━━━━━ Recorded information

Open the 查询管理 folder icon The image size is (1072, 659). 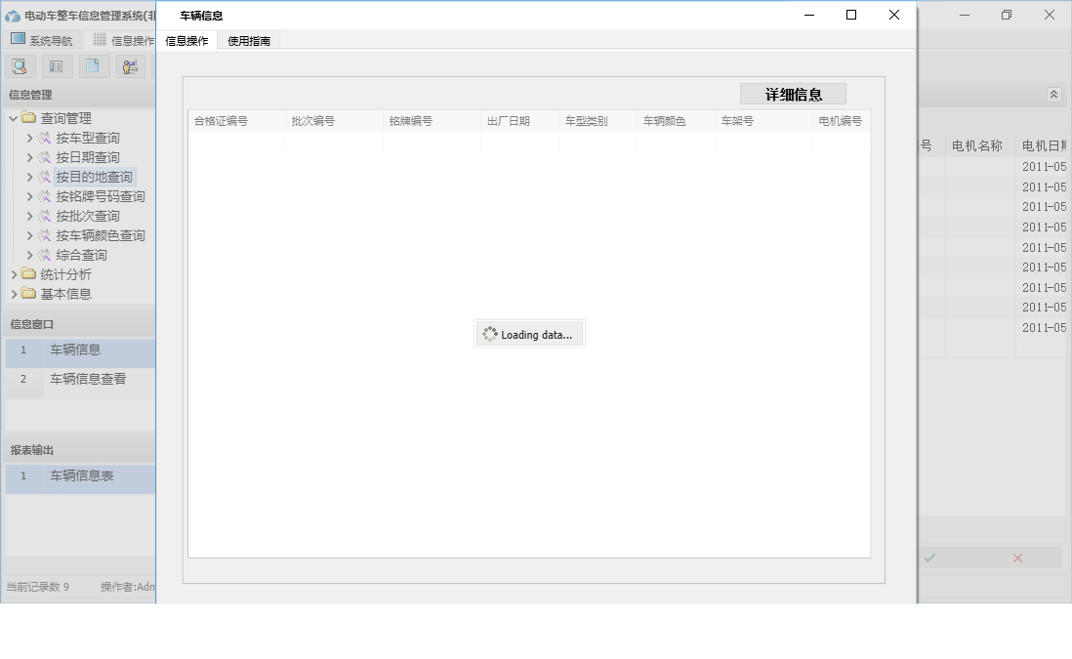[x=27, y=117]
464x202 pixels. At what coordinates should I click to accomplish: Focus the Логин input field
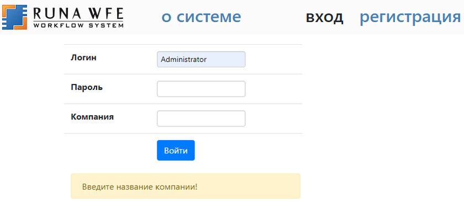201,59
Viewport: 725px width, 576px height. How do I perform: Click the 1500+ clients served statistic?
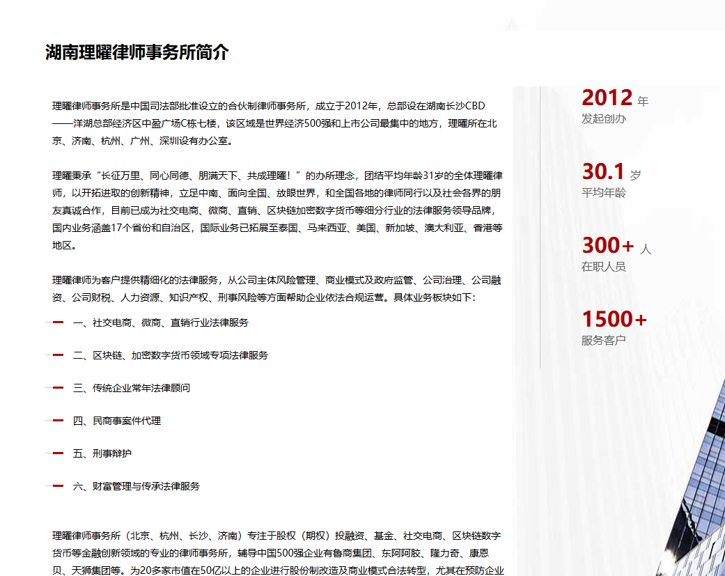[x=614, y=320]
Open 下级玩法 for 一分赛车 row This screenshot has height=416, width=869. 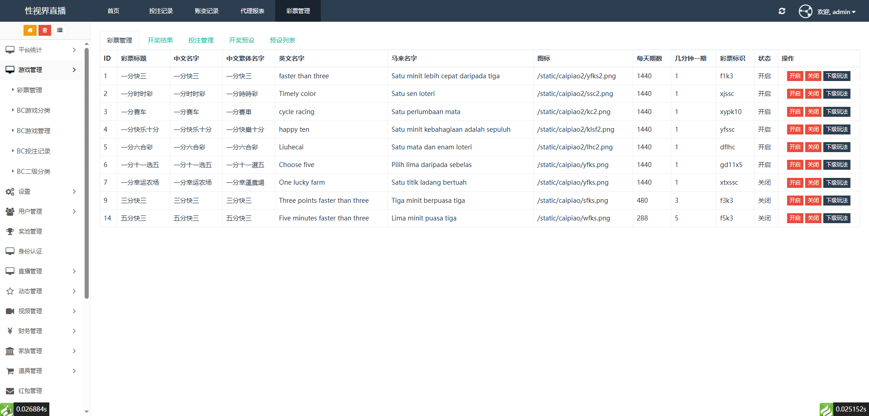tap(836, 112)
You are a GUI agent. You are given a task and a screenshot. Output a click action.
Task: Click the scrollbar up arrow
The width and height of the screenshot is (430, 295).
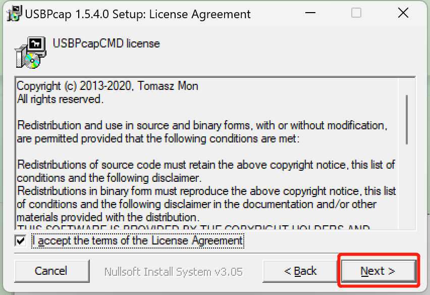click(407, 82)
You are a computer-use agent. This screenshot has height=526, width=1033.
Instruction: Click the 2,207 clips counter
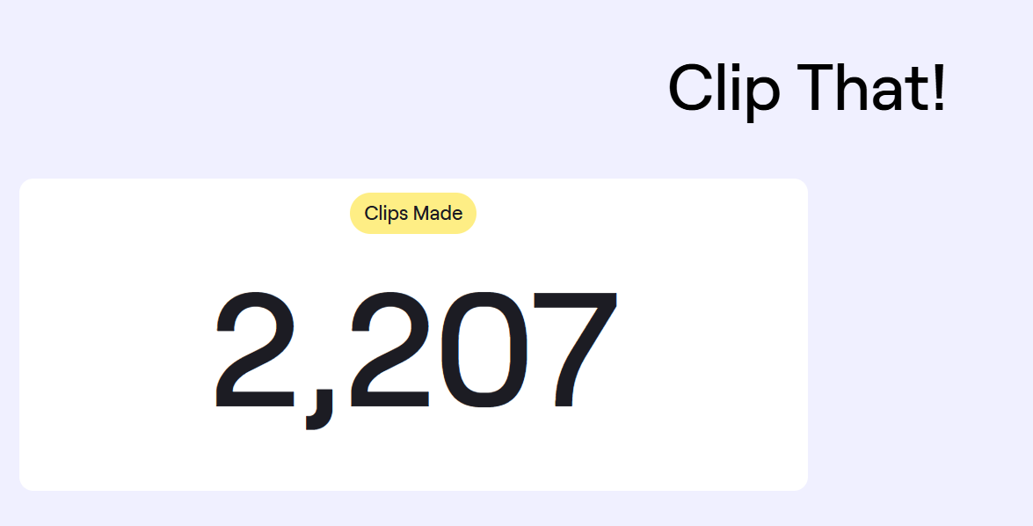[x=417, y=359]
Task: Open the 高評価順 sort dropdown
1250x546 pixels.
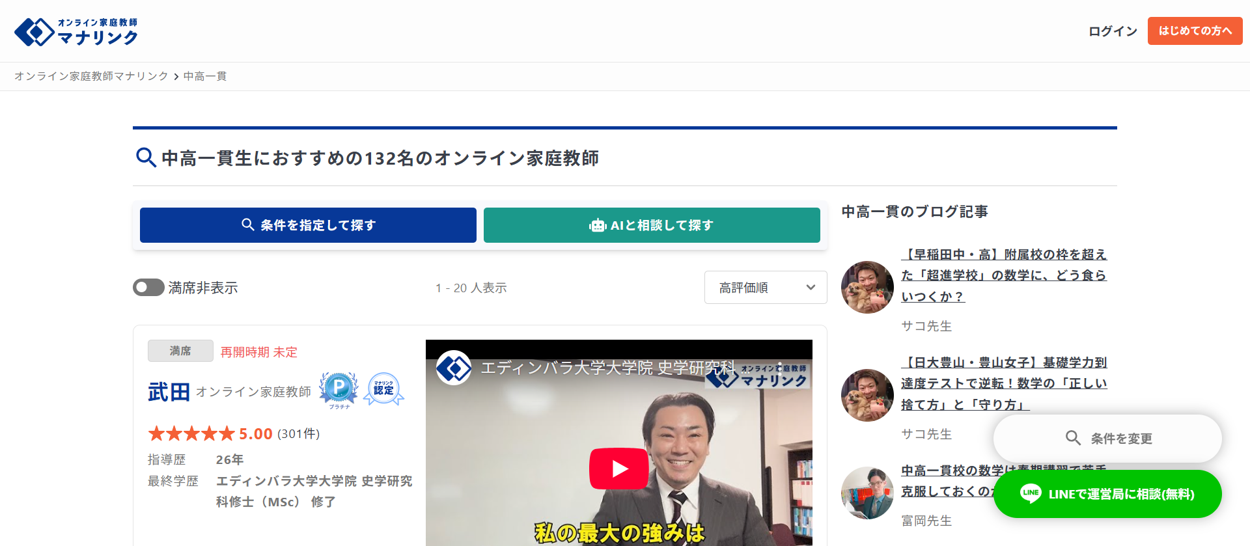Action: 765,288
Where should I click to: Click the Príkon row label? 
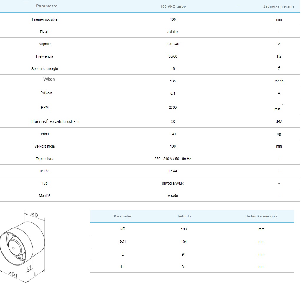pos(46,93)
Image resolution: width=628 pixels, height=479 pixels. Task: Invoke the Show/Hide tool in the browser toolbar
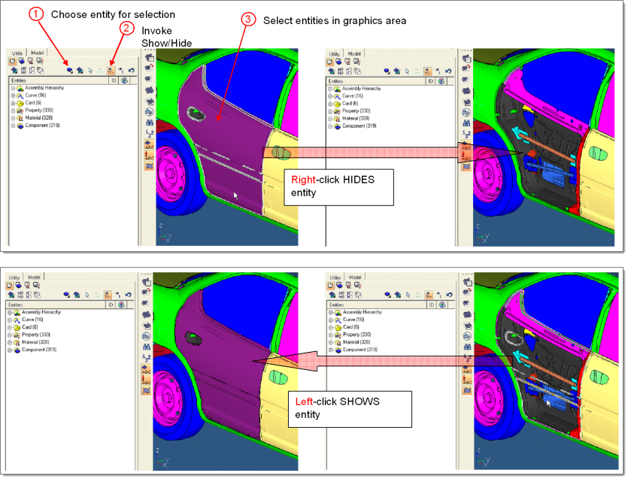tap(111, 71)
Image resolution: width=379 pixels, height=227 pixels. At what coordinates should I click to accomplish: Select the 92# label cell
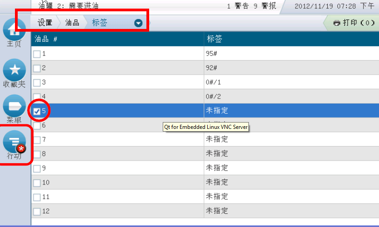pos(211,68)
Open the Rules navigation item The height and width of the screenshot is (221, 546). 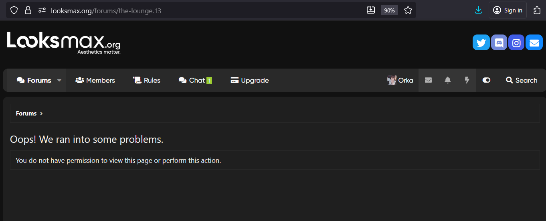tap(147, 80)
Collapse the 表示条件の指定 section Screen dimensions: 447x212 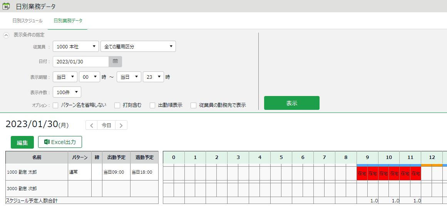6,35
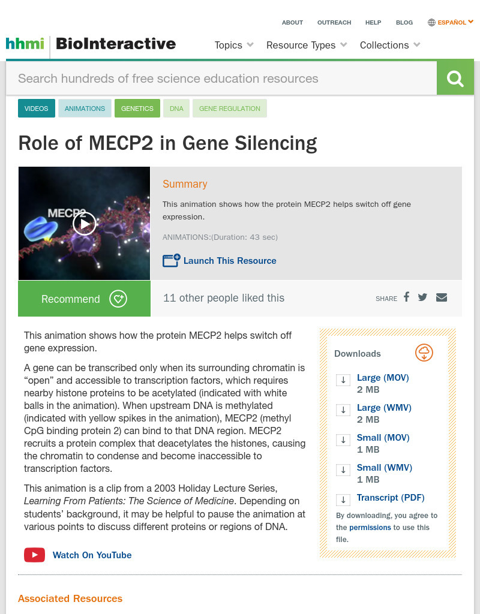Click download arrow beside Transcript (PDF)
480x614 pixels.
click(343, 499)
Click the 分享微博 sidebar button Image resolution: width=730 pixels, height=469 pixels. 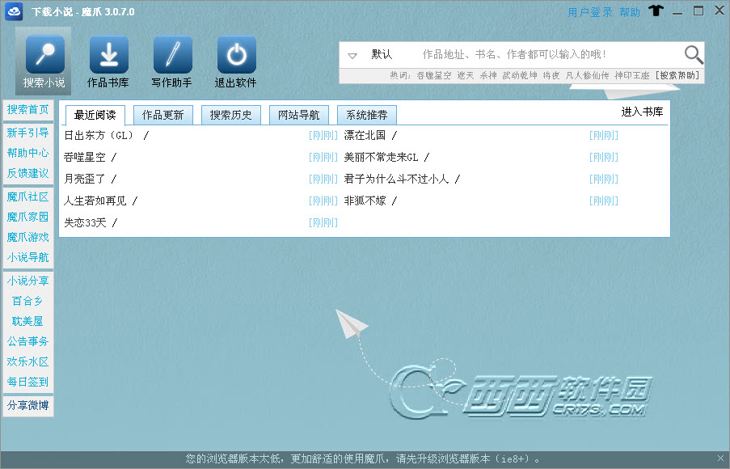click(x=28, y=405)
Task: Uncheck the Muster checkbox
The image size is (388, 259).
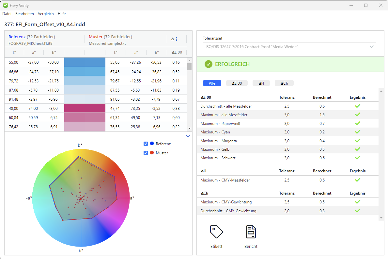Action: pyautogui.click(x=146, y=153)
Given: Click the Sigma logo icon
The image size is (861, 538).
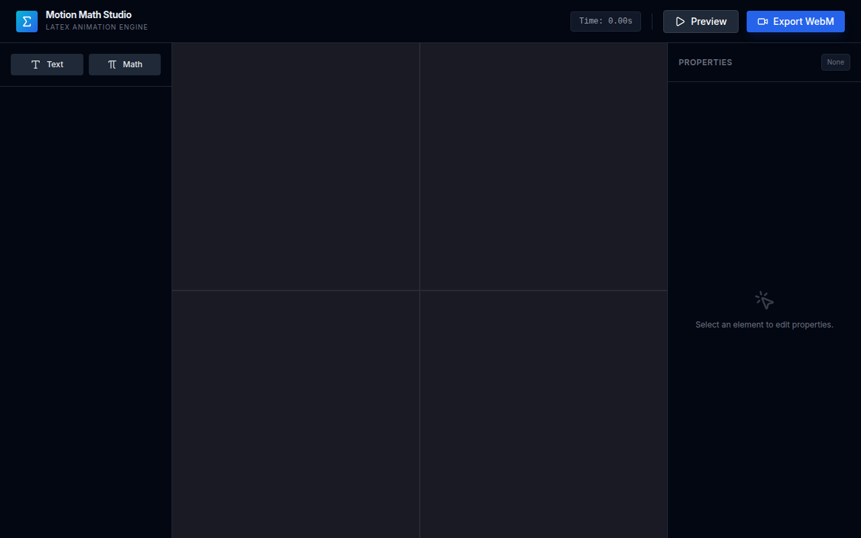Looking at the screenshot, I should (27, 22).
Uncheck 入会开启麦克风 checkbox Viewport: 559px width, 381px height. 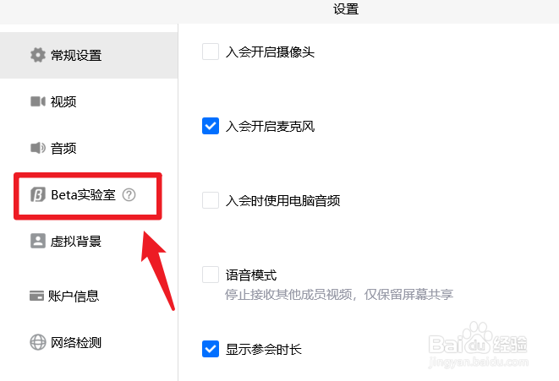coord(211,126)
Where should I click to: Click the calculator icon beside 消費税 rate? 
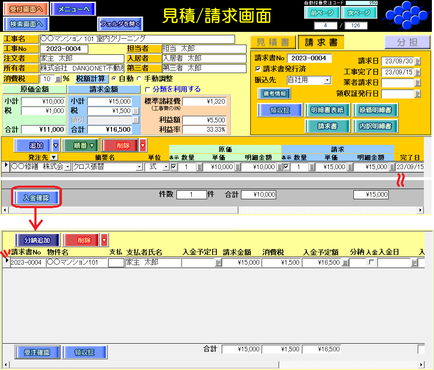(58, 79)
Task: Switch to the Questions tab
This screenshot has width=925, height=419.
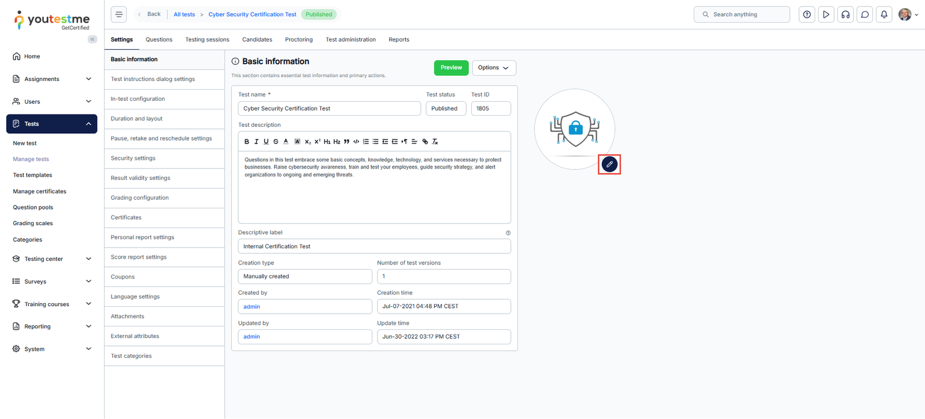Action: (x=159, y=39)
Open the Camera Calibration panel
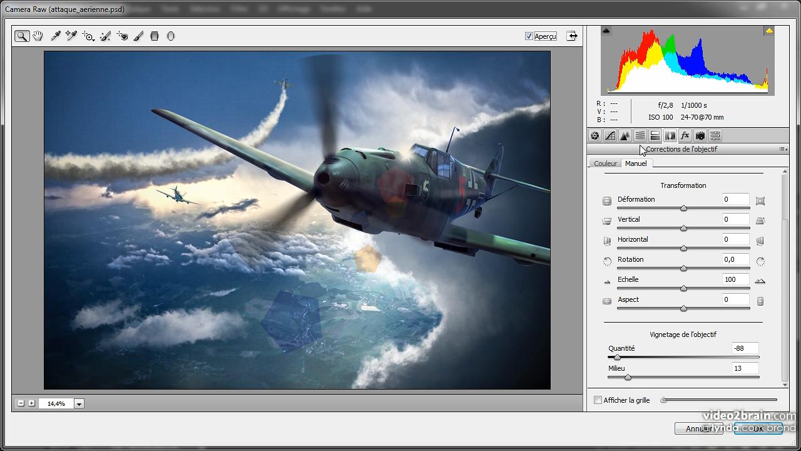801x451 pixels. (x=700, y=136)
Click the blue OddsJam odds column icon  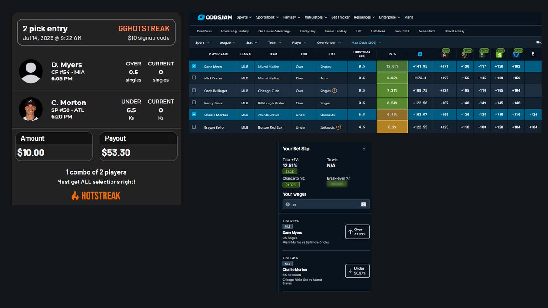[420, 55]
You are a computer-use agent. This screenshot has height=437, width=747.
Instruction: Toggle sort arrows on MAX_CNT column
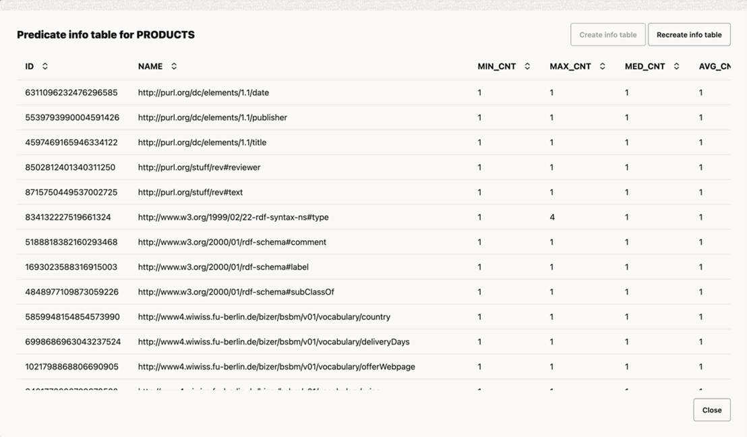tap(602, 66)
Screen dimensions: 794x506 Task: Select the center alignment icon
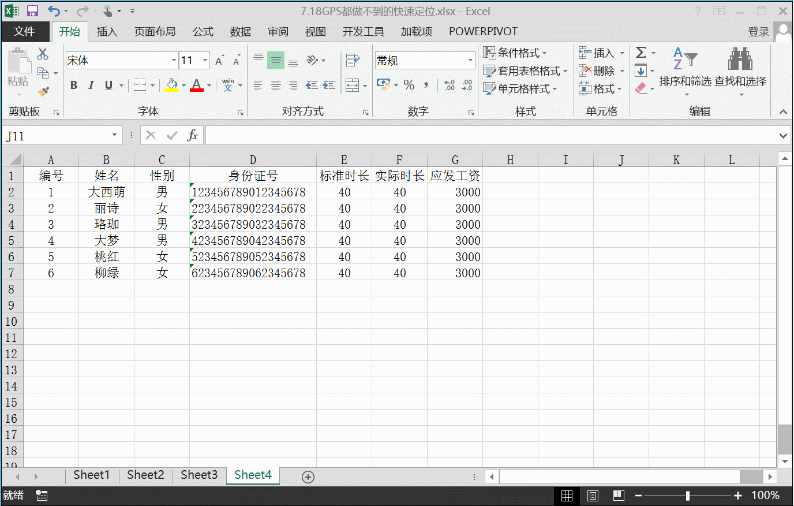(275, 85)
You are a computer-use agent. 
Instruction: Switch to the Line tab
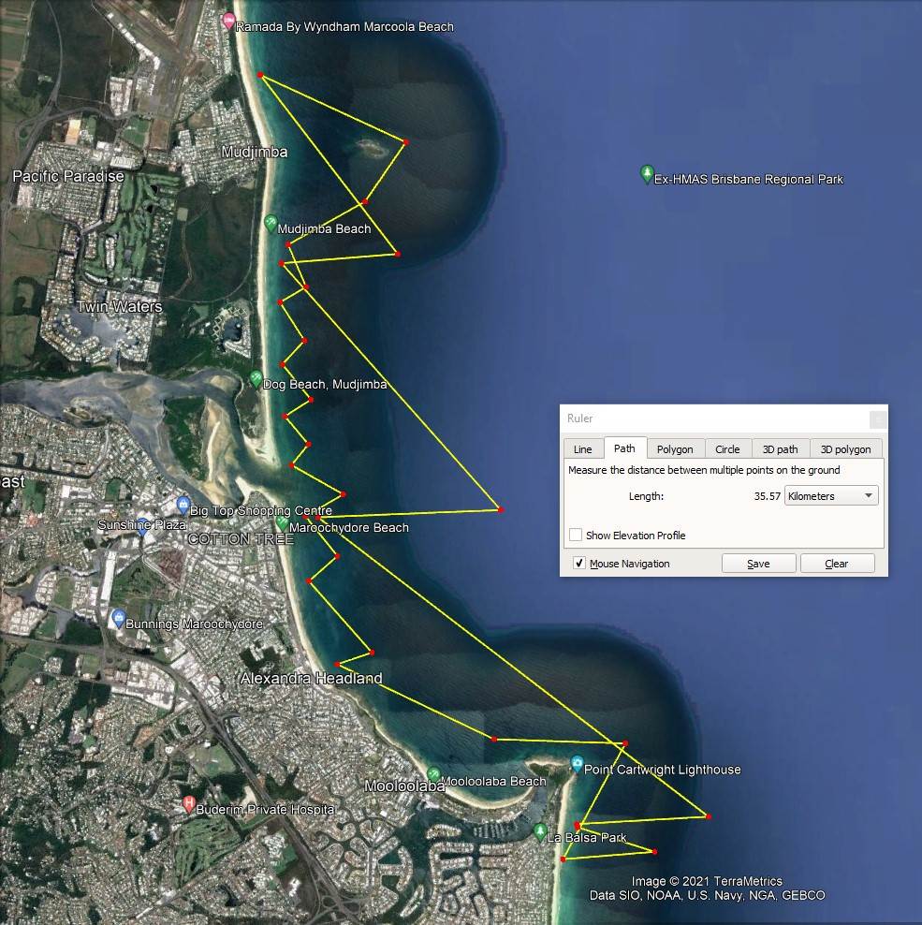coord(582,449)
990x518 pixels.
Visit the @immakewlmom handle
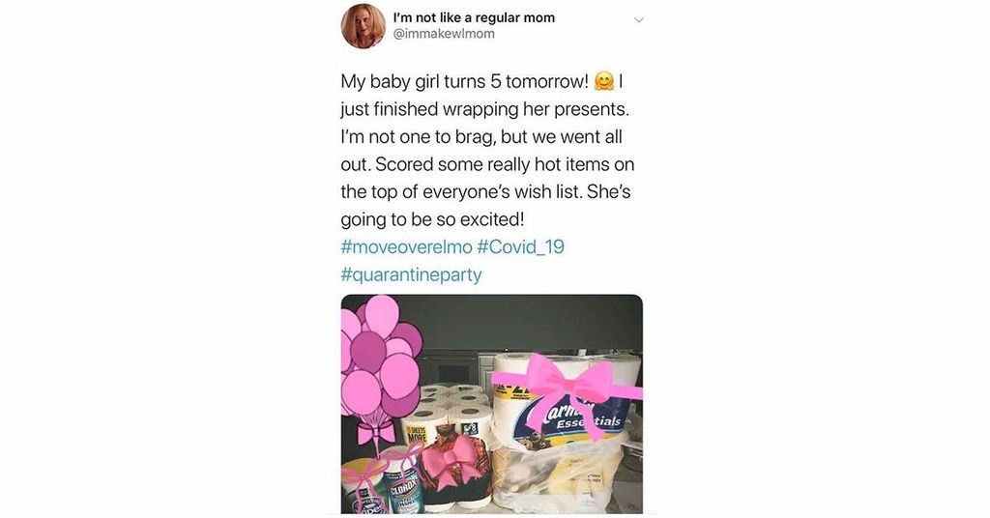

━━━━━━━━━━

■ Work to complete:
Note how many lines in the data above have the string "computer" in them, and give that number by itself.

■ Answer section:
3